- Extracted text:
1.2.2 A.2.2 Relative Pose Refinement

Recall the refractive epipolar constraint given as

$$\begin{aligned} {\mathcal E}= {\textbf{r}^2_\text {W}}^\top {(^\text {W}\textbf{c}^2_{\text {V}}- ^\text {W}\textbf{c}^1_{\text {V}})}^\wedge {\textbf{r}^1_\text {W}}\ , \end{aligned}$$

(A.6)

using the chain rule, we have the Jacobian matrices w.r.t the variation of \(\textbf{R}\), \(\textbf{c}\), and \(\textbf{p}\) as

$$\begin{aligned} \textbf{J}{\mathcal E}_{\textbf{x}}= & {} [\textbf{J}{\mathcal E}_\textbf{R}, \textbf{J}{\mathcal E}_\textbf{c}, \textbf{0}]\ , \nonumber \\ \textbf{J}{\mathcal E}_\textbf{R}= & {} \textbf{J}{\mathcal E}_{\textbf{r}^2_\text {W}} \textbf{J}^{\textbf{r}^2_\text {W}}_\textbf{R} + \textbf{J}{\mathcal E}_{^\text {W}\textbf{c}^2_{\text {V}}} \textbf{J}^{^\text {W}\textbf{c}^2_{\text {V}}}_\textbf{R}\ , \nonumber \\ \textbf{J}{\mathcal E}_\textbf{c}= & {} \textbf{J}{\mathcal E}_{^\text {W}\textbf{c}^2_{\text {V}}} \textbf{J}^{^\text {w}\textbf{c}^2_{\text {V}}}_\textbf{c}\ . \end{aligned}$$

(A.7)

where

$$\begin{aligned} \textbf{J}{\mathcal E}_{\textbf{r}^2_\text {W}}= & {} \left( (^\text {W}\textbf{c}^2_{\text {V}}- ^\text {W}\textbf{c}^1_{\text {V}})^\wedge \textbf{r}^1_\text {W}\right) ^\top ,\nonumber \\ \textbf{J}{\mathcal E}_{^\text {W}\textbf{c}^2_{\text {V}}}= & {} -{\textbf{r}^2_\text {W}}^\top (\textbf{r}^1_\text {W})^\wedge \ , \nonumber \\ \textbf{J}^{\textbf{r}^2_\text {W}}_\textbf{R}= & {} \textbf{J}^{\textbf{r}^2_\text {W}}_{\textbf{i}_{\text {W}}} \textbf{J}^{\textbf{i}_{\text {W}}}_{\textbf{R}}\ ,\nonumber \\ \textbf{J}^{^\text {W}\textbf{c}^2_{\text {V}}}_\textbf{R}= & {} \textbf{J}^{^\text {W}\textbf{c}^2_\text {V}}_{\textbf{i}_\text {W}} \textbf{J}^{\textbf{i}_{\text {W}}}_{\textbf{R}}\ , \nonumber \\ \textbf{J}^{^\text {W}\textbf{c}^2_{\text {V}}}_\textbf{c}= & {} \textbf{J}^{^\text {W}\textbf{c}^2_\text {V}}_{^\text {W}\textbf{c}_\text {C}}\ . \end{aligned}$$

(A.8)

- Required tasks:
(A) Please shorten the paragraph in the relative pose refinement derivation that begins "using the chain rule," keeping its main facts.
(B) Carry on the relative pose refinement derivation from the point where it stops.

- Data provided:
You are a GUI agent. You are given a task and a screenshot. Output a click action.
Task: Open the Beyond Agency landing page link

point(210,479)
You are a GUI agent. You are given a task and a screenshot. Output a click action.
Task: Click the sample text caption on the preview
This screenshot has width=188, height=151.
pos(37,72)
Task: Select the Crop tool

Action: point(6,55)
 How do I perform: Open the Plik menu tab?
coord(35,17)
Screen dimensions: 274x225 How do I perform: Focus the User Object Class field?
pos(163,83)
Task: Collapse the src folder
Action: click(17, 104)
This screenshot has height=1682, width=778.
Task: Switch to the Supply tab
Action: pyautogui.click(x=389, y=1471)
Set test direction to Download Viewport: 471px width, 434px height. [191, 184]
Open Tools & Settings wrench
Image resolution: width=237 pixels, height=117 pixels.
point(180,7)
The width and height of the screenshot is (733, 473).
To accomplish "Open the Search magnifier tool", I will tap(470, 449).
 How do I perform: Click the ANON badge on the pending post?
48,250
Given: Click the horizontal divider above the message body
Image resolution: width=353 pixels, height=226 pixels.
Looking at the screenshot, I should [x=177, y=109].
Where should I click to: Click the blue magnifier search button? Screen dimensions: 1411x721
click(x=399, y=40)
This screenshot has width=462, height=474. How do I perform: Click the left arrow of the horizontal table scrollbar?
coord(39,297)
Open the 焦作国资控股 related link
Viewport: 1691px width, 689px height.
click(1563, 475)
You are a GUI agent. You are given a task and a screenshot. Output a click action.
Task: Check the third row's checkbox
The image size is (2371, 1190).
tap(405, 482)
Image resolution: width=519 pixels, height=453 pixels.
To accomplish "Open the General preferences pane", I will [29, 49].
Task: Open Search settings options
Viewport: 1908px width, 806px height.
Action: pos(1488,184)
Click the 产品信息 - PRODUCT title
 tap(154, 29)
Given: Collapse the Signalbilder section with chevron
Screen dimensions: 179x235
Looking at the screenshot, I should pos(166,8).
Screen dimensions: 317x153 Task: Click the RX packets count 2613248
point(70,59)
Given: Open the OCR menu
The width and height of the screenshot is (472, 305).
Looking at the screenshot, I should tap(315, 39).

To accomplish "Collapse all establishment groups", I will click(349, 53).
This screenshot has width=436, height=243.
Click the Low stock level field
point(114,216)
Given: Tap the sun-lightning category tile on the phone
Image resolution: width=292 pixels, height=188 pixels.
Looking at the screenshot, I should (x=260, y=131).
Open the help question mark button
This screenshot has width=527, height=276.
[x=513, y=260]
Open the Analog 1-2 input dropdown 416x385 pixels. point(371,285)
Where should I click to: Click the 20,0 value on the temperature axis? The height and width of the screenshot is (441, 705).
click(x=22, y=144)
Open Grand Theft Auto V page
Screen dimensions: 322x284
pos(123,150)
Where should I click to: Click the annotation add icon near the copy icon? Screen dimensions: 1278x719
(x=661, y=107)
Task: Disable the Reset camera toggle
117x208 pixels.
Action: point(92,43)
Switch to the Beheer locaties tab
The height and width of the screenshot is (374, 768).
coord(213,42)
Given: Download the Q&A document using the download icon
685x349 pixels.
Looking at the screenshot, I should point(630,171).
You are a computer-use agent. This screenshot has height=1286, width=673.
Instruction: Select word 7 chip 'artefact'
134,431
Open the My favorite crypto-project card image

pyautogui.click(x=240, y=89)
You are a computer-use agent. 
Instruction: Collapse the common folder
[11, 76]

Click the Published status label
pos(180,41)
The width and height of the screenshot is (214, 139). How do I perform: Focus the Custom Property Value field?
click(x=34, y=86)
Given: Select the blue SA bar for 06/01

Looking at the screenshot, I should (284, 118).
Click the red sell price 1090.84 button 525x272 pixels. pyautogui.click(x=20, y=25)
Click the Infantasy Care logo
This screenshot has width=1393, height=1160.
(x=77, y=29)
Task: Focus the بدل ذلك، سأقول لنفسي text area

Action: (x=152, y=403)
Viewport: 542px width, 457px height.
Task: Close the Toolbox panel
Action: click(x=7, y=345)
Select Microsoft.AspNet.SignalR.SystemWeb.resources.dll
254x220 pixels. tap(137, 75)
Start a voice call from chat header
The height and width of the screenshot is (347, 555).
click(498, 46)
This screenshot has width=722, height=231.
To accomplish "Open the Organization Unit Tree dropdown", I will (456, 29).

- Exercise results:
(A) The chain rule gives the Jacobian matrices with respect to variations of R, c, and p as follows.

(B)
Similarly, for the reprojection error given as

$$\begin{aligned} {\mathcal R}=\left[ \begin{array}{l}f_{\textrm{V}} \frac{\textbf{p}_{\textrm{V,1}}}{\textbf{p}_{\textrm{V,3}}} -f_{\textrm{V}}\frac{\textbf{r}_{\textrm{V,1}}}{\textbf{r}_{\textrm{V,3}}}\\ f_{\textrm{V}}\frac{\textbf{p}_{\textrm{V,2}}}{\textbf{p}_{\textrm{V,3}}} -f_{\textrm{V}}\frac{\textbf{r}_{\textrm{V,2}}}{\textbf{r}_{\textrm{V,3}}} \end{array}\right] \ , \end{aligned}$$

(A.9)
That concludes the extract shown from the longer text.